If AB=12, that is the diagonal of the inner rectangle. Notice that AG=BH and BG=AH. We know that this by the properties of a rectangle; opposite sides of a rectangle are congruent. If all the triangles are right and isosceles, then we know that \(\triangle AGD \cong \triangle BHF\hspace{1mm}\text{and}\hspace{1mm}\triangle ACH \cong \triangle BEG\) because of angle-side-angle congruence theorem.
Let's remind ourselves, too, that these are, by the given information, right isosceles. This means that \(AD=DG=HF=FB\hspace{1mm}\text{and}\hspace{1mm}AC=CH=BE=EG\).
Let's label all the sides congruent to AD x and all sides congruent to AC y.
Let's find the length of the triangles' hypotenuses.
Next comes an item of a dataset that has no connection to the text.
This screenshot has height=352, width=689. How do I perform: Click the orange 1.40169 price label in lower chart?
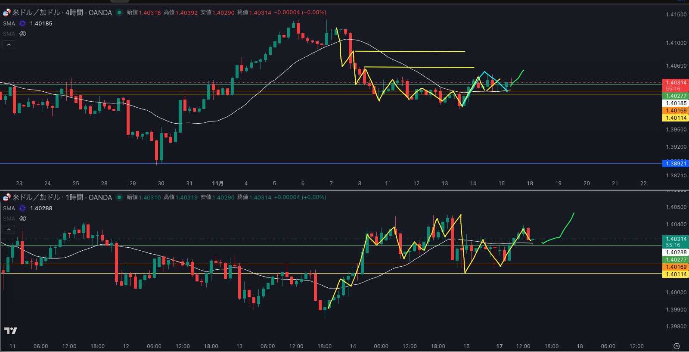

Of course, we already know that \(AG=BH\hspace{1mm}\text{and}\hspace{1mm} BG=AH\), so we only need to calculate half of the diagonals. These are easier than they first appear, actually. A right isosceles triangle is 45-45-90 triangle, so the hypotenuses is the length of the leg times the square root of 2. Using this logic, \(AG=BH=x\sqrt{2}\hspace{1mm}\text{and}\hspace{1mm} BG=AH=y\sqrt{2}\).
Now that we have determined the lengths of the hypotenuses of the triangle. We can utilize the Pythagorean theorem, \(a^2+b^2=c^2\)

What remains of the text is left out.